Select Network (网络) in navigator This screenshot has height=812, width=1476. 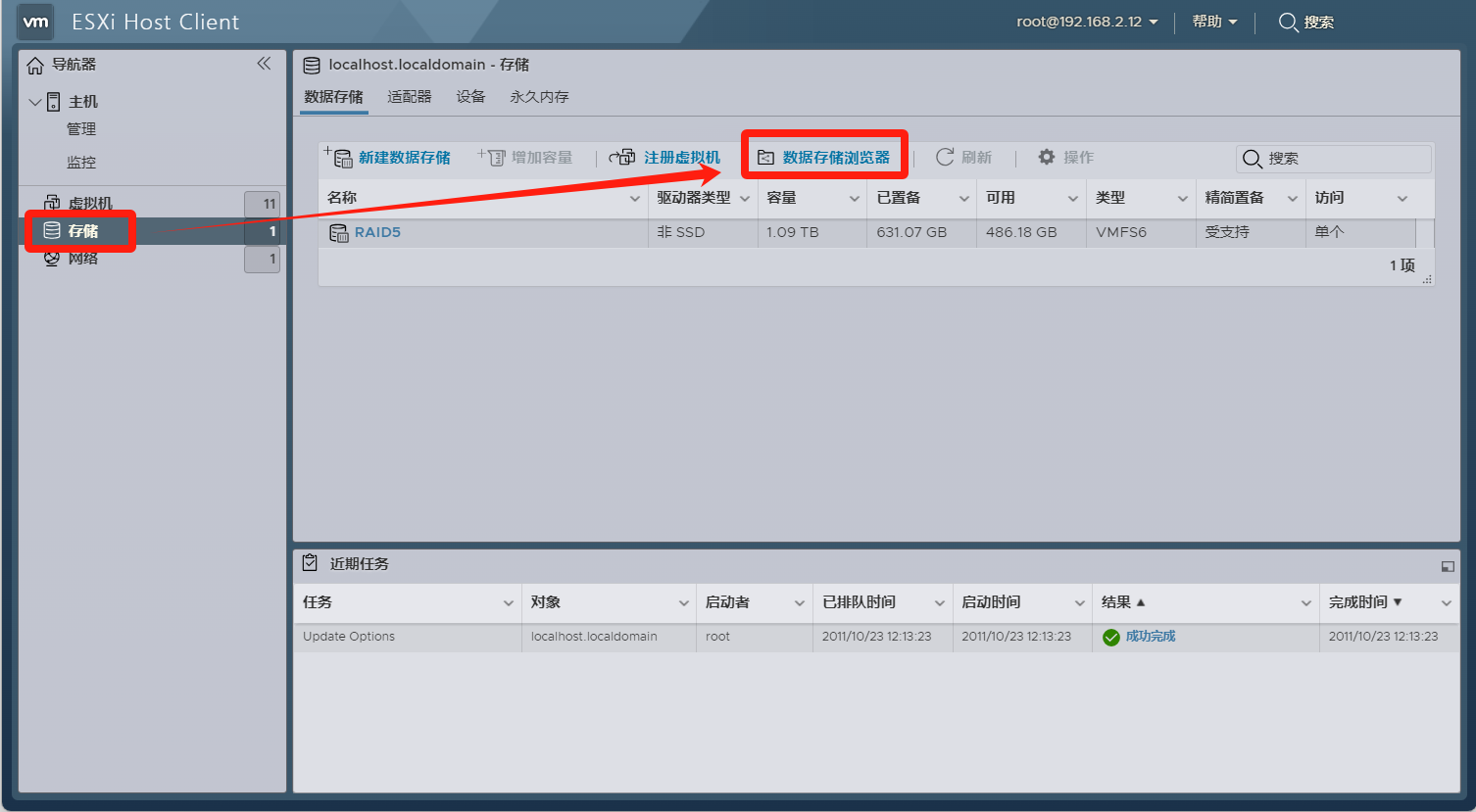(x=82, y=259)
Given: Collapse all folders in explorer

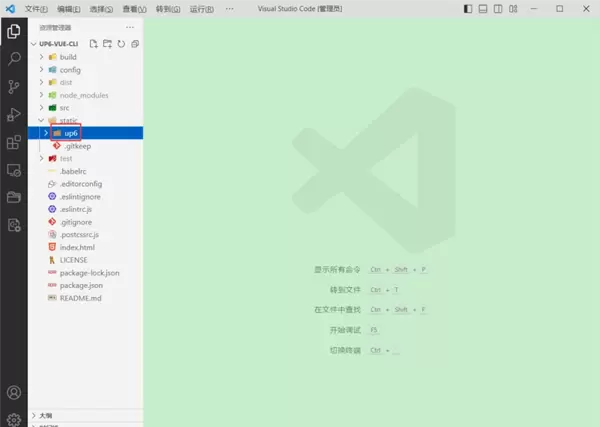Looking at the screenshot, I should [135, 44].
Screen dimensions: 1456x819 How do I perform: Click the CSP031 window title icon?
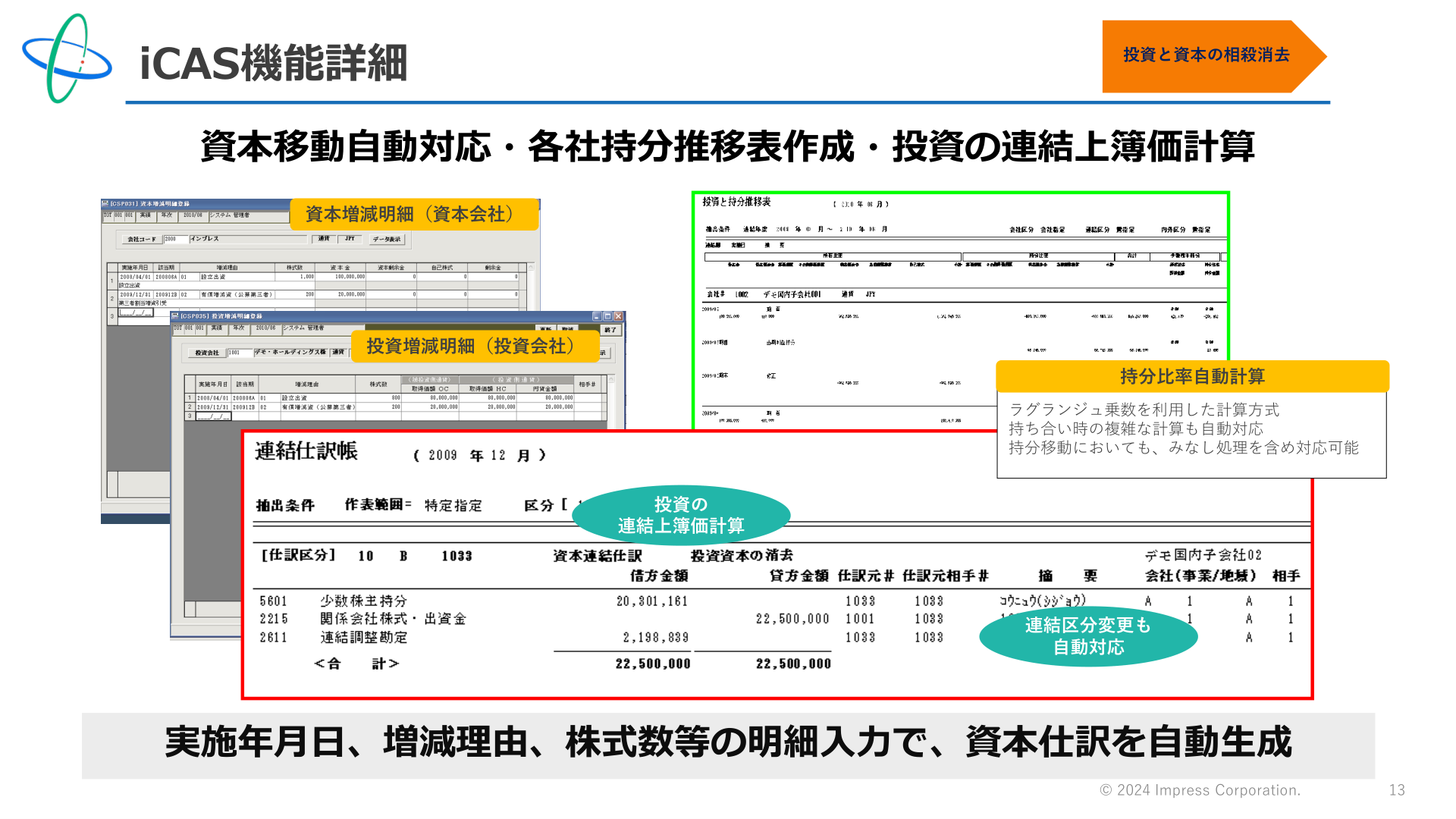click(x=105, y=203)
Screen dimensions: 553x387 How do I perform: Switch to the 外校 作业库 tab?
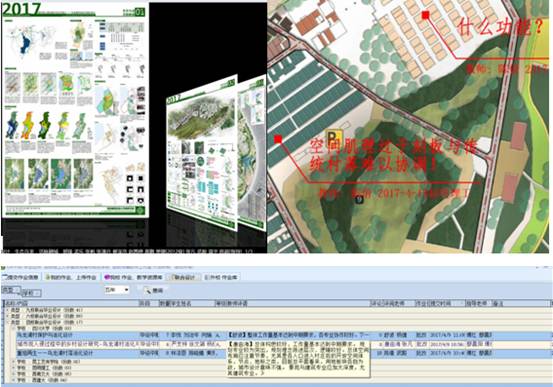pyautogui.click(x=221, y=277)
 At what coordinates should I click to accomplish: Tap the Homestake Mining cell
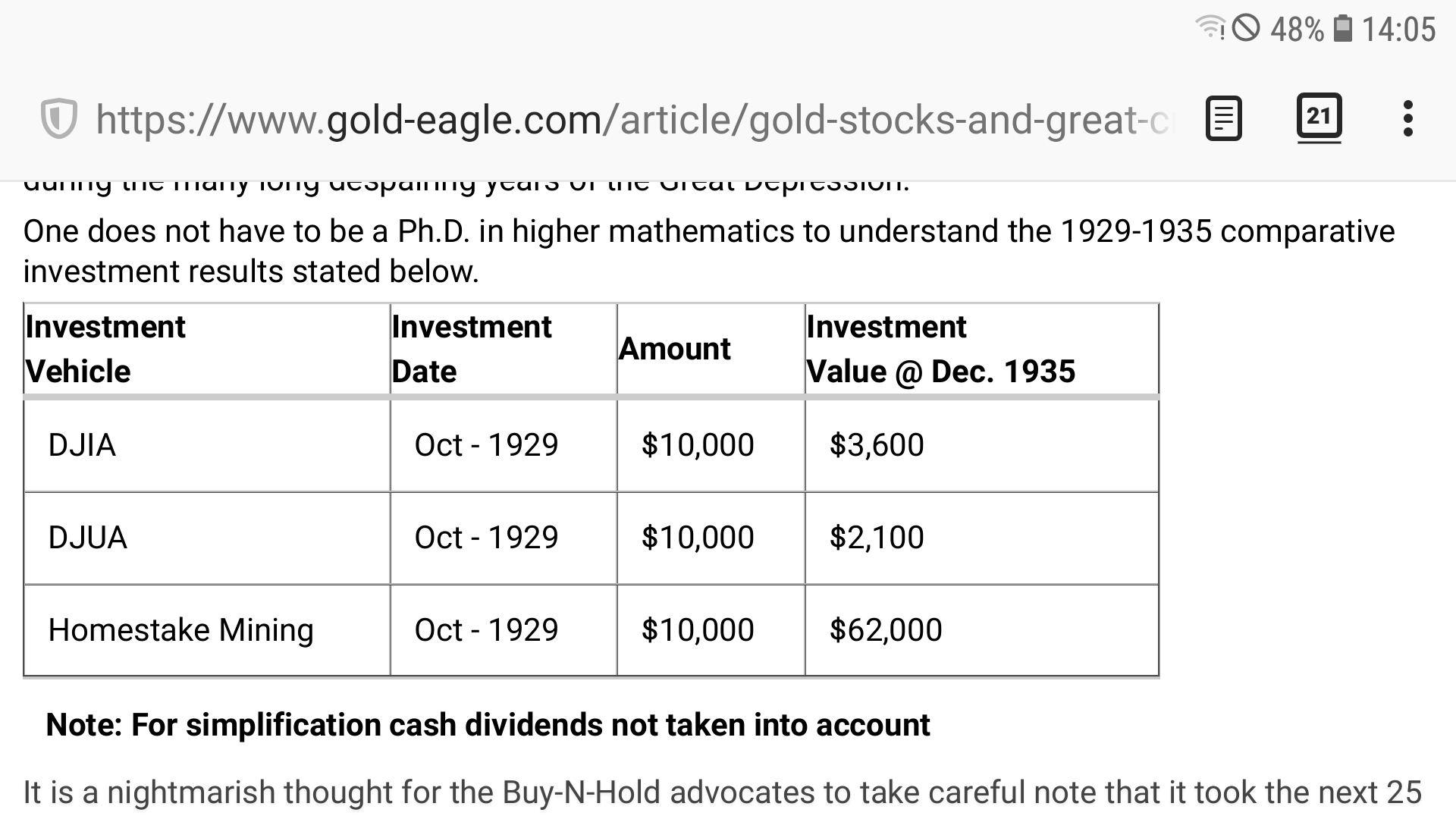pyautogui.click(x=180, y=630)
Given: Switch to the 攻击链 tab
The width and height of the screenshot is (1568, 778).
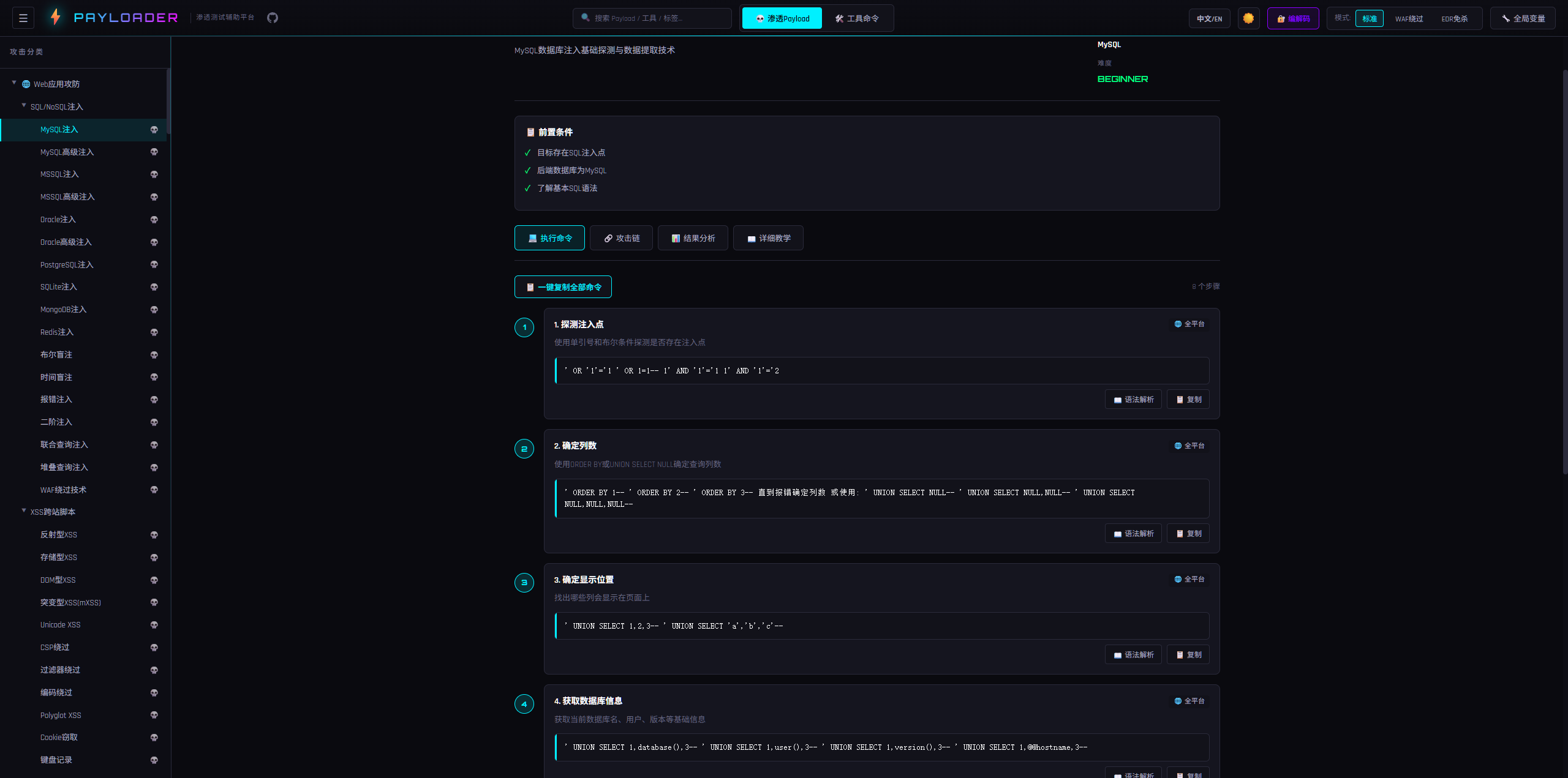Looking at the screenshot, I should click(621, 238).
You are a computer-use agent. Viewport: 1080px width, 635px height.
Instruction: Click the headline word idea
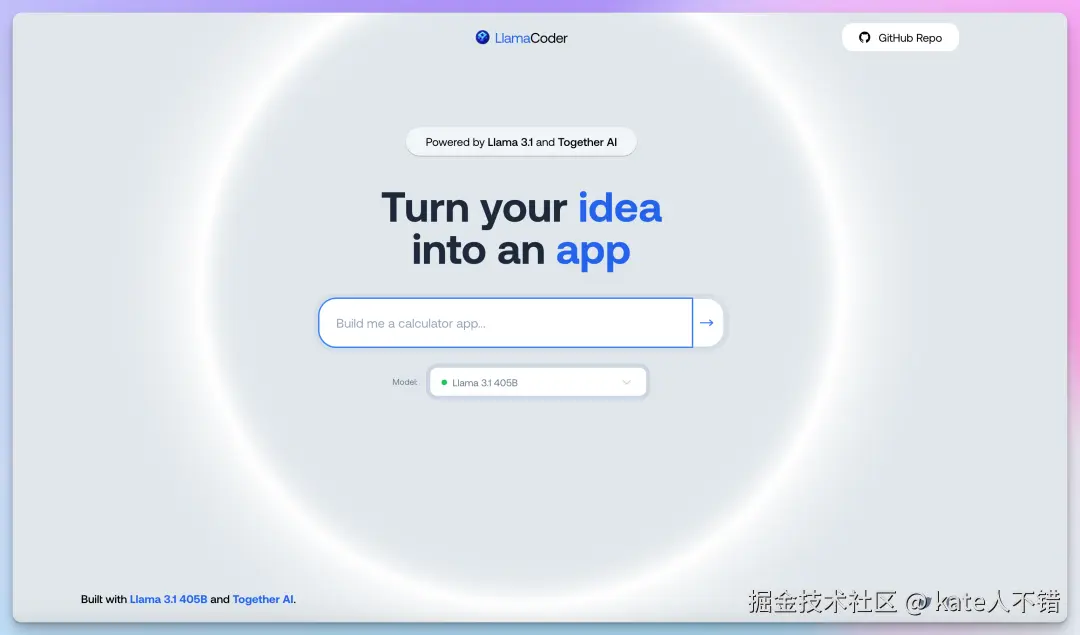[x=619, y=208]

━━━━━━

From the records, pick out every line that contains the word "Switch" and copy each of those lines in full.

■ Response
Screen dimensions: 553x387 How do I perform: Switch to the 外校 作业库 tab?
Given: Switch to the 攻击链 tab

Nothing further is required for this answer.